Sarebbero 11 i miliziani italiani morti finora mentre “partecipavano a operazioni militari in Ucraina contro l’esercito russo”.
A renderlo noto è una comunicazione del Cremlino inviata a palazzo Chigi, e riportata dal Corriere della Sera. Questa nota individua in una sessantina i «mercenari» italiani che si sono arruolati con le milizie ucraine. Una decina sarebbe rientrata in Italia, mentre gli altri stanno ancora combattendo, secondo le fonti russe, assieme a “diverse migliaia di cittadini stranieri”.

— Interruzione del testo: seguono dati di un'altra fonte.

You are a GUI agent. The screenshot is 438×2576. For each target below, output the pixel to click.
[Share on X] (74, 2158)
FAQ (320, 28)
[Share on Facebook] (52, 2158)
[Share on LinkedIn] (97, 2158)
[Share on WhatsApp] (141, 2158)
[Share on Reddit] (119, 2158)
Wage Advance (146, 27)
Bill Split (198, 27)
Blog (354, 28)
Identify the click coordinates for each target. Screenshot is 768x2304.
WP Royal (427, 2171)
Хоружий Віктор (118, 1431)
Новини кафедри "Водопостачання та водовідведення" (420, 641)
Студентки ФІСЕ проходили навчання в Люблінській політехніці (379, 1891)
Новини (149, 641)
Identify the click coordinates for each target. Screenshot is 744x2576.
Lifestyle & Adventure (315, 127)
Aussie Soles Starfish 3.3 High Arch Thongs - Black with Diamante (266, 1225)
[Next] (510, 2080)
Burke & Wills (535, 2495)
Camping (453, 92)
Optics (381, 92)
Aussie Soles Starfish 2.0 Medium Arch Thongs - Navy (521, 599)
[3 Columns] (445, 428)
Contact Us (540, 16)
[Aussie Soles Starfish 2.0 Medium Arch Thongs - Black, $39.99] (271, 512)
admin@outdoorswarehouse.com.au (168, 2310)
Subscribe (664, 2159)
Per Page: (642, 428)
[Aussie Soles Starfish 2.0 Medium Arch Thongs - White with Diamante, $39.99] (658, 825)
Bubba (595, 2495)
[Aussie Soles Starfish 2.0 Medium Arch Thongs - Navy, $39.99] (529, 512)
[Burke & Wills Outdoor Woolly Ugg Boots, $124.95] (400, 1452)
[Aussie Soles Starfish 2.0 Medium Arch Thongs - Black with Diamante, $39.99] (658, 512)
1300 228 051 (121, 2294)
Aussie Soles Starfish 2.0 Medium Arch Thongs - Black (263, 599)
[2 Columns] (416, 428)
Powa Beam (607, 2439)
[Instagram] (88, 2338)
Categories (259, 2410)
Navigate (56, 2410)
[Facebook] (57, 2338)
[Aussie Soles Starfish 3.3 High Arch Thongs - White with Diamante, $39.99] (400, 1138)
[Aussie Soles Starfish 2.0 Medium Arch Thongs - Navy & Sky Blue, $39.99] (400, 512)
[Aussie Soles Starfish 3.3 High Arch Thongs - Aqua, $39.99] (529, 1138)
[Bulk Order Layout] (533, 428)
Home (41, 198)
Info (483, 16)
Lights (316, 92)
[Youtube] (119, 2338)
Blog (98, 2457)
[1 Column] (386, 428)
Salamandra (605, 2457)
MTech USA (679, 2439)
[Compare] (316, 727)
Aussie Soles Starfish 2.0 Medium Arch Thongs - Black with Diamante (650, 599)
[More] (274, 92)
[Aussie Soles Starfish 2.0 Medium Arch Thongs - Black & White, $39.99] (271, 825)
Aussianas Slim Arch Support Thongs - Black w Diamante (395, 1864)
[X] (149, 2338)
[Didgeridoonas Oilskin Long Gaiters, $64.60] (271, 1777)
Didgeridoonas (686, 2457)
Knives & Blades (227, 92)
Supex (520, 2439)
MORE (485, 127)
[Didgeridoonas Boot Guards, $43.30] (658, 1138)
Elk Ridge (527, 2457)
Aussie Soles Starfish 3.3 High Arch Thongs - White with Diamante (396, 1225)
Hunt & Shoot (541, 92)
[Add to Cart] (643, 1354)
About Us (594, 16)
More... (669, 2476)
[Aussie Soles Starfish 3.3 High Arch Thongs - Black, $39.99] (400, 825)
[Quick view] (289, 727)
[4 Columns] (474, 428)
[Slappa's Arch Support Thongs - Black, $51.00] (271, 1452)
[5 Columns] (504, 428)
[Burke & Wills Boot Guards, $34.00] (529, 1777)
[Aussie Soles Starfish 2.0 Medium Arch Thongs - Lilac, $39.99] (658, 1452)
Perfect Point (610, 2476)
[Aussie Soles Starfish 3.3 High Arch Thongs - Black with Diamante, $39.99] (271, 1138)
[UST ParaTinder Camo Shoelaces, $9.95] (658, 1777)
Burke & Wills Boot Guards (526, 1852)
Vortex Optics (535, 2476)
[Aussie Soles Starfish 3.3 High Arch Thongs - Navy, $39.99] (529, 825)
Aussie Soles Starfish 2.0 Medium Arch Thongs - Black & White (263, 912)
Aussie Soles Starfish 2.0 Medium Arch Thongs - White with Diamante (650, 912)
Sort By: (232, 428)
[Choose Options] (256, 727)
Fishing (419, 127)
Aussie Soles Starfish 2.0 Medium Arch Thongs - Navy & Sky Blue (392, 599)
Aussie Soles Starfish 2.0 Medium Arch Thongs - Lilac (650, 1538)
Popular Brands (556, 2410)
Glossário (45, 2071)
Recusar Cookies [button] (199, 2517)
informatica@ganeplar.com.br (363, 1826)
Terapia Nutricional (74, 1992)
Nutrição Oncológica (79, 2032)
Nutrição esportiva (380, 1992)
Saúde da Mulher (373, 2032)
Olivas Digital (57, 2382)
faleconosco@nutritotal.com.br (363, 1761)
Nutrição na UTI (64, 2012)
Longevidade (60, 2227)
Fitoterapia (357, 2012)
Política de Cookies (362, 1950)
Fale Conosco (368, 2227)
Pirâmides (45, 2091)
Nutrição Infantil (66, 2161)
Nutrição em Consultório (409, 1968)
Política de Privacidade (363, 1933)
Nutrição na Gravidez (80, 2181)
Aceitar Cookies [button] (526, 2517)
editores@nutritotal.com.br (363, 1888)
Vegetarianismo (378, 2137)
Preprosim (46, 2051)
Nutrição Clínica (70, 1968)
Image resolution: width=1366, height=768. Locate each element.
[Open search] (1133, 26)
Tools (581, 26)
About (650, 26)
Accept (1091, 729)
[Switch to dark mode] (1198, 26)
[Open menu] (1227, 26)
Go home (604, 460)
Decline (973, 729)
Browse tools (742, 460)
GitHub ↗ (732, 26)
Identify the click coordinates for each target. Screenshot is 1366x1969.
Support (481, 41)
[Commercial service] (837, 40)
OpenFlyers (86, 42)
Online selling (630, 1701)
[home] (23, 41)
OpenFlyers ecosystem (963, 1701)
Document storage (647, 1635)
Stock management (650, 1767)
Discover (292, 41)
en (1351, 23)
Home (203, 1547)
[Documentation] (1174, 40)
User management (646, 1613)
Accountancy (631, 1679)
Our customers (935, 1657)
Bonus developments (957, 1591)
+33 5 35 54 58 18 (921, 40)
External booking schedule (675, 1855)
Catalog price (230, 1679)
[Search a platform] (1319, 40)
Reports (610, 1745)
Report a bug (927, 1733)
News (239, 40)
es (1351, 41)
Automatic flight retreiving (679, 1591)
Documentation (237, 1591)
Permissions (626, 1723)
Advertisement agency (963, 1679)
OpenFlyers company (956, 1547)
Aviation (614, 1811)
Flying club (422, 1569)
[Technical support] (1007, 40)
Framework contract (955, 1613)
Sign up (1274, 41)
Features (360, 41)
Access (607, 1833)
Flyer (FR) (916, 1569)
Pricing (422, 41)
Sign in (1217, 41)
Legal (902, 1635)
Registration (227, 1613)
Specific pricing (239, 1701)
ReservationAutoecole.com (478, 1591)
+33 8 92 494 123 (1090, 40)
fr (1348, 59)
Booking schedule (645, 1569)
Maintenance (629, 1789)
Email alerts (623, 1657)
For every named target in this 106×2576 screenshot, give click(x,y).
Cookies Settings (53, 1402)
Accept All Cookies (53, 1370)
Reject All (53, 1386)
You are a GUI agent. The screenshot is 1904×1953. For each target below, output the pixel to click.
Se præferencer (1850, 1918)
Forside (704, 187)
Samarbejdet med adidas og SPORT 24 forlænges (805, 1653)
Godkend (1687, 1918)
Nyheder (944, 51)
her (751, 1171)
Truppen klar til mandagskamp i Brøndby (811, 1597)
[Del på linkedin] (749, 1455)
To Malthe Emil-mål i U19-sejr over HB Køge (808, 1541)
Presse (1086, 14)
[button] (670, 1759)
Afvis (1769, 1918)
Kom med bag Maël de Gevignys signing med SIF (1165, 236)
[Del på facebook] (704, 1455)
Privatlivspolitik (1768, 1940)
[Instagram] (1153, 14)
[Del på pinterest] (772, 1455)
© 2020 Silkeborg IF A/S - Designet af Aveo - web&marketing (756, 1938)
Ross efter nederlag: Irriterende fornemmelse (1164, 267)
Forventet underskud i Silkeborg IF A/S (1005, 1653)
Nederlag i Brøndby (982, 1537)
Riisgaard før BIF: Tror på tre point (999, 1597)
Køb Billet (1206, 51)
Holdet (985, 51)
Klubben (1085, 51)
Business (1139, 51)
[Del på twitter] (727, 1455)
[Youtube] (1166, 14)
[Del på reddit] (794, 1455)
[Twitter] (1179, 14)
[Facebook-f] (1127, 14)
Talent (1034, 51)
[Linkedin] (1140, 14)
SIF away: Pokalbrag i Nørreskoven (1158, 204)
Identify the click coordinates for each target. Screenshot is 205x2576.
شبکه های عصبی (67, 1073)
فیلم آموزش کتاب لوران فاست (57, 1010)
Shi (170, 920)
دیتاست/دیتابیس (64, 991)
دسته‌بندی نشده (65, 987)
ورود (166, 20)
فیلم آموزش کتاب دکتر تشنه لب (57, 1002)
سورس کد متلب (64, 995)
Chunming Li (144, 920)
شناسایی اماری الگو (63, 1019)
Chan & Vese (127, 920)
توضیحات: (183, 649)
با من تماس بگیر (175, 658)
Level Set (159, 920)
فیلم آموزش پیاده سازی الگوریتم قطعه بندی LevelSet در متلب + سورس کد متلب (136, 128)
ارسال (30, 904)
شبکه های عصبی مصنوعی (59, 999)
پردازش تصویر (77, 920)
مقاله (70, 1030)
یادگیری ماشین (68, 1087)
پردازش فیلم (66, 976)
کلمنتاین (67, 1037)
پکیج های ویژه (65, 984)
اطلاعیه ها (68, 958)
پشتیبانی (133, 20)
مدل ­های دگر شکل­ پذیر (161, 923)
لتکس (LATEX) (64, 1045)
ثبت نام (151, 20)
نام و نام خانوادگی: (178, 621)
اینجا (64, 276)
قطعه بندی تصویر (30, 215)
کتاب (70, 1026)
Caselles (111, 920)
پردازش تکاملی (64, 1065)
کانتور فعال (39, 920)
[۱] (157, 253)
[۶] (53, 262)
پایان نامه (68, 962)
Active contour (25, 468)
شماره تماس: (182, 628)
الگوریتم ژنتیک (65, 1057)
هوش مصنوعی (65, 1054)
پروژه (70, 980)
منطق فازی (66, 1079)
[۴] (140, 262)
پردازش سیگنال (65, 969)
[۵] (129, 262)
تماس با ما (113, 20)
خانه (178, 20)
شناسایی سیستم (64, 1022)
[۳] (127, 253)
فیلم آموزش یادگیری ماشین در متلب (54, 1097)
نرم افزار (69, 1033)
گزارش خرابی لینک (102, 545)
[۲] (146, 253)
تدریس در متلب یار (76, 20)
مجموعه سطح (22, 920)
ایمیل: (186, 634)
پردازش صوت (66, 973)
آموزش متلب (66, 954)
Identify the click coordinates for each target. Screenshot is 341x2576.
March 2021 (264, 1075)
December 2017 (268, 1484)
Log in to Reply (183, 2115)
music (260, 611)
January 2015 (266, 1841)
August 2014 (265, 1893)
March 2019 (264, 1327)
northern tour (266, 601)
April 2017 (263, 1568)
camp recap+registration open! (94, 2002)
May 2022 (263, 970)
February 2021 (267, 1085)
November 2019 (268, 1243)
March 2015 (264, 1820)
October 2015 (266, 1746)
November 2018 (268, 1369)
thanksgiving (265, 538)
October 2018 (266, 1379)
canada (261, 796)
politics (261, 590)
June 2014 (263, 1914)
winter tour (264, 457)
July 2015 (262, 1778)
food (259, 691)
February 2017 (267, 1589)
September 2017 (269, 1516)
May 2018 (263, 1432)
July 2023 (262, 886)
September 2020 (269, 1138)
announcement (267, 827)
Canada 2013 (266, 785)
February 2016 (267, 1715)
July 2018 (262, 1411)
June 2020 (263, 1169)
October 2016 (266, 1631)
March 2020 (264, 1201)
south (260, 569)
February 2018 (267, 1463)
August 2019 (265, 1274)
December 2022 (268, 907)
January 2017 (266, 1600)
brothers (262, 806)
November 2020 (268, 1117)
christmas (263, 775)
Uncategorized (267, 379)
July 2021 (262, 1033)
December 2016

Finora risultano ignote le identità degli italiani uccisi in Ucraina, né dove sarebbero stati uccisi. Il Corriere della Sera avanza dubbi sull’attendibilità della notizia, sulla base del fatto che alle autorità italiane non risultano questi foreign fighters nostrani nelle aree di conflitto in Ucraina. Se è vero sarebbe una curiosa “distrazione” delle autorità italiane, smentita però da diversi fatti.
Lo stesso Corriere della Sera scrive che: “Un mese fa — come aveva raccontato Giovanni Bianconi sul Corriere — ai funzionari dell’Antiterrorismo risultava la presenza di 17 italiani in Ucraina: nove schierati con Kiev, otto con le truppe di Mosca. Tutti peraltro penalmente perseguibili, visto che la legge vieta atti ostili verso uno Stato estero”.
Ed ancora, lo stesso Corriere della Sera in un altro articolo del 28 febbraio 2022, raccontava della sessantina italiani arruolatisi nella guerra in Ucraina.
In secondo luogo, la nota russa dà un numero preciso di questi miliziani italiani – 60 – che è lo stesso numero indicato solo due mesi fa dall’Ispi.
Lo stesso e “ben informato” Ispi il 25 febbraio del 2022 scriveva infatti che: “Sulla base delle (frammentarie) informazioni attualmente disponibili, si stima che dall’Italia possano essere partiti circa 50-60 combattenti, presumibilmente con una distribuzione abbastanza equilibrata tra le due parti del conflitto; quasi sempre si è trattato di maschi adulti di nazionalità italiana, con livello socio-economico medio-basso e senza familiari al seguito.
Tra i combattenti di estrema destra che hanno parteggiato per l’Ucraina, il profilo più importante è probabilmente quello di F.S.F., storico militante del neofascismo italiano, che si è prodigato a favore della causa nazionalistica di Kiev dai tempi di “Euromaidan”, tanto sul territorio ucraino quanto all’estero. Da un lato, F.S.F. è entrato nel famigerato Reggimento Azov, una formazione paramilitare (poi incorporata ufficialmente nella Guardia Nazionale ucraina, nel settembre 2014) con ben note radici neonaziste”.
A ottobre 2021 c’è stata una inchiesta della Procura di Napoli che ha portato a perquisizioni tra Napoli, Avellino e Caserta contro la rete neofascista “L’Ordine di Hagal”. Secondo i magistrati la base operativa dell’associazione neonazista era in provincia di Napoli.
Dalle indagini emerge che venivano svolte anche attività paramilitari e addestramento all’uso delle armi. Simulazioni di corpo a corpo e assalti avvenivano nei campi del Napoletano e del Casertano con ex militari e combattenti ucraini. In molti casi si trattava di armi soft air modificate per sparare proiettili veri.
Una cosa è certa, per sapere come stanno le cose non date mai retta a Open. In secondo luogo non sarebbe la prima volta che neofascisti italiani partecipano a conflitti “ideologici” su teatri di guerra.
Ancora prima dell’Ucraina c’è stato il caso della Croazia durante la lunga guerra civile in Jugoslavia e prima ancora in Libano. Questi ultimi hanno sviluppato un rapporto molto speciali con i servizi segreti britannici, oggi i più attivi sul teatro di guerra in Ucraina.
Una rete di “uomini neri” estesa, pericolosa e con molte complicità. Basta cercare e viene fuori tutto.